Your goal: Go over the data and copy out each line with "mail" in it.

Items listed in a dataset
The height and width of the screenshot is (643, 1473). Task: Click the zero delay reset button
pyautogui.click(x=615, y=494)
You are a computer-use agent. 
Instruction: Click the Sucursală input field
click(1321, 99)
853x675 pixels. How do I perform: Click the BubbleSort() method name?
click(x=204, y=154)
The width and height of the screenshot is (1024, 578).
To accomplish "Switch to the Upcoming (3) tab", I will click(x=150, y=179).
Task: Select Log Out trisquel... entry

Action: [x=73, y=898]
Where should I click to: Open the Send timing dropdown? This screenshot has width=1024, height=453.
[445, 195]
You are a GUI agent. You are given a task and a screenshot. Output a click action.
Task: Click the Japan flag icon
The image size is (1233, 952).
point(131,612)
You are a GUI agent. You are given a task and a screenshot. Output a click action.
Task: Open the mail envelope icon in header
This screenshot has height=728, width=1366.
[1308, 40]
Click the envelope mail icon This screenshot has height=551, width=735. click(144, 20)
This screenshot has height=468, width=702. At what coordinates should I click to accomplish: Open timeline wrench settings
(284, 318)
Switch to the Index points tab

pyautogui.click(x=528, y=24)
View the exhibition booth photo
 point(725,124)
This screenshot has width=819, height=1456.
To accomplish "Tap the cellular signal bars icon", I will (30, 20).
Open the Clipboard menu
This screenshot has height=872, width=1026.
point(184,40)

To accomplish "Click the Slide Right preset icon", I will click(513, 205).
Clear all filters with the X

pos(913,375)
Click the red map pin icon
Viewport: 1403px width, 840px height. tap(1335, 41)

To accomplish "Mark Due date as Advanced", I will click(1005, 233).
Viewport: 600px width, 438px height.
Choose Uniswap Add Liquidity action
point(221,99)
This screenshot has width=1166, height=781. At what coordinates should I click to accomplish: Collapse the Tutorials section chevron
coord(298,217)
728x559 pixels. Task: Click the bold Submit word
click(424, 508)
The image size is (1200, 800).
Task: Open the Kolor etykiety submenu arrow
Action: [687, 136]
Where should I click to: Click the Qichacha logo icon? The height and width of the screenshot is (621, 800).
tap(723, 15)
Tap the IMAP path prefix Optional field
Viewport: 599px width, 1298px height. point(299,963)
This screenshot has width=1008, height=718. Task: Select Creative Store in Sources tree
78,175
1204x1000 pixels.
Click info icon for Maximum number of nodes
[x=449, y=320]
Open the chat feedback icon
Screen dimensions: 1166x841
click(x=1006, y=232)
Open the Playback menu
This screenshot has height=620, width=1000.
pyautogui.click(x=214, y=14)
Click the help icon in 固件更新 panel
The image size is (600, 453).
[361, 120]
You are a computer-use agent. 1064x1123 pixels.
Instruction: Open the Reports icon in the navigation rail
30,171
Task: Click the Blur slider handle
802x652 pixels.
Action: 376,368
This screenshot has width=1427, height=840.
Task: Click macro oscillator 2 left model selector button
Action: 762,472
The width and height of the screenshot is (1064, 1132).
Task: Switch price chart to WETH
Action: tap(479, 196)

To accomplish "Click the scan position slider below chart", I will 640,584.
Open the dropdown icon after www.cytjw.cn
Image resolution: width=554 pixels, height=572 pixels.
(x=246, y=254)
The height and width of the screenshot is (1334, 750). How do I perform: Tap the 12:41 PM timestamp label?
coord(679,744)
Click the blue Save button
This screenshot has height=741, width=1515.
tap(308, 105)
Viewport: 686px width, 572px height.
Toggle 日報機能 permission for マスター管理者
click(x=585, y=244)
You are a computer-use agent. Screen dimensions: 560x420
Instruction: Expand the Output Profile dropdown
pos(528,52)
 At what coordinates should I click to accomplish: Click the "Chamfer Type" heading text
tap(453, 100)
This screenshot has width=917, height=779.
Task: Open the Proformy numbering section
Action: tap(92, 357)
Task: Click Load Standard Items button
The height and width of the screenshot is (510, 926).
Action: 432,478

Answer box:
Task: Open the mail envelope icon in header
Click the envelope mail icon This screenshot has height=551, width=735. click(144, 20)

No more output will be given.